Part of the debate – in the Senedd at 3:34 pm on 9 February 2022.
I actually believe in rent control, and I don't own any houses apart from the one I live in. With a shortage of rental properties compared to demand, then without controls, rents will increase continually. With large-scale council house building pre-1979, the private rented sector declined. The private rented sector began to grow again after 1989 and is now the second-largest tenure in the UK after owner-occupation. Increases in the private sector rent levels and a focus on reducing housing benefit expenditure have led several commentators, and I agree with them, to call for the reintroduction of some form of private sector rent control. The Rent Act in 1965, introduced by the Labour Government led by Harold Wilson, regulated tenancies, with fair rents set by independent rent officers. That ended with the Local Government and Housing Act 1989, brought in by the Conservatives, and we mentioned 1989 earlier, as the date at which the increase in private rented accommodation started to go up.
What are the benefits of rent control? Affordability, it prevents displacement, neighbourhood stability. The argument that is made—Janet Finch-Saunders made it, which I voted out before she even spoke—I expect is that it reduces availability of rented property for stock renovation and improvement. Firstly, the high rent of privately rented properties has driven out first-time buyers. But I'll just talk about the area I come from of Plasmarl in Swansea. Initially, it had large numbers of privately rented properties, but, as council houses became available, my family, like many others, moved to these new council houses, and the housing left behind was sold, and many people, via a mortgage, became owner-occupiers and then undertook improvement of those homes.
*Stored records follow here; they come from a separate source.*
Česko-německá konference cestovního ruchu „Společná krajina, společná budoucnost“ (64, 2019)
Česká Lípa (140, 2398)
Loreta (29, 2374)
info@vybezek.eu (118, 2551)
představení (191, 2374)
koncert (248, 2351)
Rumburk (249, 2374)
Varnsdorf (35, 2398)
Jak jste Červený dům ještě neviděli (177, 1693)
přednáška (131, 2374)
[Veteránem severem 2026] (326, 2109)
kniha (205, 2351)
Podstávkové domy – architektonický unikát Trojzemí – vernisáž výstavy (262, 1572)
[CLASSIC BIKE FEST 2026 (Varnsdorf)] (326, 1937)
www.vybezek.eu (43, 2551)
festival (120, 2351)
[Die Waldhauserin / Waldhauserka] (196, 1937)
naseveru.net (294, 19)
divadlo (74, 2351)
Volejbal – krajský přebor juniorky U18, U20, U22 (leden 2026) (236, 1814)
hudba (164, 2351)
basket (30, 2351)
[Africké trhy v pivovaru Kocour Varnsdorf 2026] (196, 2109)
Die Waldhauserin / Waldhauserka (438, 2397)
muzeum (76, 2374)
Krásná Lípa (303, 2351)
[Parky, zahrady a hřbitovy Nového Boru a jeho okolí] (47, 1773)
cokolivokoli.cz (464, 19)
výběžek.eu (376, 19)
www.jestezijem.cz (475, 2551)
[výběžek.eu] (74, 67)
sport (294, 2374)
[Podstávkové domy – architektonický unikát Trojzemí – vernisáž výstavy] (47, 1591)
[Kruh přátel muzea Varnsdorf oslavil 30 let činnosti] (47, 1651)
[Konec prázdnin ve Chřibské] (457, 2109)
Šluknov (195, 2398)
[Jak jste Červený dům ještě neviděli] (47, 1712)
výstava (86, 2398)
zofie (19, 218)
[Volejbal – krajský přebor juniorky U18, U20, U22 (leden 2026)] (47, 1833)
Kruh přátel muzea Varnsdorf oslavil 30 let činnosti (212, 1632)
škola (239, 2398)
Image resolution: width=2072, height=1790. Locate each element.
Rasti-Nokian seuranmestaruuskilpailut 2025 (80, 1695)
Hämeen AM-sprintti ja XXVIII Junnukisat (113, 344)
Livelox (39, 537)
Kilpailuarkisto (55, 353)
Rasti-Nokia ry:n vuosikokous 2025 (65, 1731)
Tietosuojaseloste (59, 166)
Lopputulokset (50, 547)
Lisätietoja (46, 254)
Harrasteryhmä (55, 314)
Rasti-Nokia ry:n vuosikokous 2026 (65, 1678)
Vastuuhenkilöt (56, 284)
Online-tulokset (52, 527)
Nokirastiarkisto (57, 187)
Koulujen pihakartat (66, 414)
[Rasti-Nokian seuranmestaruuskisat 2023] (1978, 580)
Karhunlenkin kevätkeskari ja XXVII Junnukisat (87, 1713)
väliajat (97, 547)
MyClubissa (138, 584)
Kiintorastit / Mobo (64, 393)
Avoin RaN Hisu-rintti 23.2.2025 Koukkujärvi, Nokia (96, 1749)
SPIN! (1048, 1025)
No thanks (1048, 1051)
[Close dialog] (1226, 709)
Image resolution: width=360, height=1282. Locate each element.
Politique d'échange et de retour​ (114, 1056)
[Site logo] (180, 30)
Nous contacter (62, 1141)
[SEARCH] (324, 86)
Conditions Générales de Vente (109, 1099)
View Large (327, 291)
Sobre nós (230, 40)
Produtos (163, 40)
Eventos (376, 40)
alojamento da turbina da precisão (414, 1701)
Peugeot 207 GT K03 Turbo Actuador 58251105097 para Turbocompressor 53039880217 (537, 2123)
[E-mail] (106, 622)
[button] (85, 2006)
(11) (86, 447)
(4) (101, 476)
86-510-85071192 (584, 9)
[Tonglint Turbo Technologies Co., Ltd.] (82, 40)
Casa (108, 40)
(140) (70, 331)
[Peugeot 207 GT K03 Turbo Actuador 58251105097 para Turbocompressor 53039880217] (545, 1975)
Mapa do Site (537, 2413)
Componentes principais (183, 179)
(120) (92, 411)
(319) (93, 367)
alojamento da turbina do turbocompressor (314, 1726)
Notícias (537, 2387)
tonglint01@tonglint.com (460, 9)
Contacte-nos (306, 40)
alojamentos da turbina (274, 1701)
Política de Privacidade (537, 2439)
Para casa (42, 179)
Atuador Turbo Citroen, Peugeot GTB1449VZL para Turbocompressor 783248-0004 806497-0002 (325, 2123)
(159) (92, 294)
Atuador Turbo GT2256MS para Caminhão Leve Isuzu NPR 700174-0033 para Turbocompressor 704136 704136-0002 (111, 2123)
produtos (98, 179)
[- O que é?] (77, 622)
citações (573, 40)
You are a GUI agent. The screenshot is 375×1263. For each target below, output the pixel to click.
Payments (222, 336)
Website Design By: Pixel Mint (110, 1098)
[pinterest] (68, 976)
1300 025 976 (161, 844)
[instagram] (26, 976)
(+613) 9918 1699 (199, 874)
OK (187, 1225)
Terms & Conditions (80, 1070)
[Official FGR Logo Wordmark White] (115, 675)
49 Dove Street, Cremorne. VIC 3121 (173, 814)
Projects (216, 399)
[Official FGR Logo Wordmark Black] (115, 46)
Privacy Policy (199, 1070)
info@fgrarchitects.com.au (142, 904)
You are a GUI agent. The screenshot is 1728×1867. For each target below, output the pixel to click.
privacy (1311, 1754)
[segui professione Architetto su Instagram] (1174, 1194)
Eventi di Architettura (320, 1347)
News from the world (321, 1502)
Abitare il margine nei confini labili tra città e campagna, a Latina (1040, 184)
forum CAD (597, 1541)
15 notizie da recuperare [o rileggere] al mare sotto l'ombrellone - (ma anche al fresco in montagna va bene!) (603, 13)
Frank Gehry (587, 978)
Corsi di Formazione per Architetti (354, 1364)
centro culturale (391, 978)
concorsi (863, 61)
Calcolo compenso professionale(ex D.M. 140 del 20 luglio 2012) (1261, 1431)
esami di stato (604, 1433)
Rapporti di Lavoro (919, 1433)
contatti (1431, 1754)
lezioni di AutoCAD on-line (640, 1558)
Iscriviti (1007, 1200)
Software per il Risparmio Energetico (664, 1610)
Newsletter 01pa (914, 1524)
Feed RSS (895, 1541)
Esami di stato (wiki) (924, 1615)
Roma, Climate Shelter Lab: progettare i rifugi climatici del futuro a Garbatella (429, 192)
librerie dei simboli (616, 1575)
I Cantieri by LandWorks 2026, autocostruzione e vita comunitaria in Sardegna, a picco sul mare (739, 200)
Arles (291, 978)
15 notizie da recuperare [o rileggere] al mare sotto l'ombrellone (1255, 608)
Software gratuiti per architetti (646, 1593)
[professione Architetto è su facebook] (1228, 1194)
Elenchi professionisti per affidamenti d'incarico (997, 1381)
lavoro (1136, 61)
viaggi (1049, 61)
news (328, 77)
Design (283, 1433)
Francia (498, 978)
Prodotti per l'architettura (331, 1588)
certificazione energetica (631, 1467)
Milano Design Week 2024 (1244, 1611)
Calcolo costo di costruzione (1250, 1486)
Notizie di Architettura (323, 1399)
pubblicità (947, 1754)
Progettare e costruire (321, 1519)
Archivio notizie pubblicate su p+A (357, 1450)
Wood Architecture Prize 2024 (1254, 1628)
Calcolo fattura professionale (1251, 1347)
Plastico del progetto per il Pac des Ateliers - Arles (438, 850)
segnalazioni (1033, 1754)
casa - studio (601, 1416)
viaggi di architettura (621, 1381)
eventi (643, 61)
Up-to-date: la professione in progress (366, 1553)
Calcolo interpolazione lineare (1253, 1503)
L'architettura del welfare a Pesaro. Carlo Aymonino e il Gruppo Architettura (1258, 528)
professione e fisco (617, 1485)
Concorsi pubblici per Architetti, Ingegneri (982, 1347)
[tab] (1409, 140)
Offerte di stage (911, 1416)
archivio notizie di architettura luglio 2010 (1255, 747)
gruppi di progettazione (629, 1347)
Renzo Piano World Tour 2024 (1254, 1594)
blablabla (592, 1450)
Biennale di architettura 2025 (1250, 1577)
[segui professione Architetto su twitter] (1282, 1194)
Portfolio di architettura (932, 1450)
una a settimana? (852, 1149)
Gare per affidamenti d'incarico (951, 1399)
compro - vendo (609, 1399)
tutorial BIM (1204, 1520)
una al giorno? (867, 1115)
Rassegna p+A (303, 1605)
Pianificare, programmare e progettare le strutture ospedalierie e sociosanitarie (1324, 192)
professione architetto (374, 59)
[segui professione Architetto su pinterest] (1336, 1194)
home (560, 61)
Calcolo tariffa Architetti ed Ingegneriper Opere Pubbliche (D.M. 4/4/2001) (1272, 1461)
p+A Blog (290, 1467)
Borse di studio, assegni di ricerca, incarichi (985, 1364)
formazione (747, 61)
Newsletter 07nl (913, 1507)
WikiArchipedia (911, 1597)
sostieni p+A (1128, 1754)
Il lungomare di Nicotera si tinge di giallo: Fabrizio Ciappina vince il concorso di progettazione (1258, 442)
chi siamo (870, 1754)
Now, these properties are bought and made available for private rent. I must have missed the large-scale renovation of the cheaper privately rented properties in east Swansea.
Alongside rent controls, we do need the large-scale building of social housing. In fact, I talk about that probably more often than people would like to hear it from me, but we need to build council houses at the rate we built them in the 1950s and 1960s. Rent control increases the availability of houses to be bought by people to live in, reduces the cost of rental, gives security on rental costs, removes the incentive to move one tenant out to bring one in paying a higher rent. I urge everyone to support this today. This is, effectively, a Labour policy; it's something that the Wilson Government brought it, which worked very well at rolling back the tide of fairness to poor and less well-off people, but the Tories in the 1980s got rid of it. We've got an opportunity to bring it back in now for the benefit of all the people renting in Wales. I urge everybody, especially my Labour colleagues, to support what is effectively a socialist solution.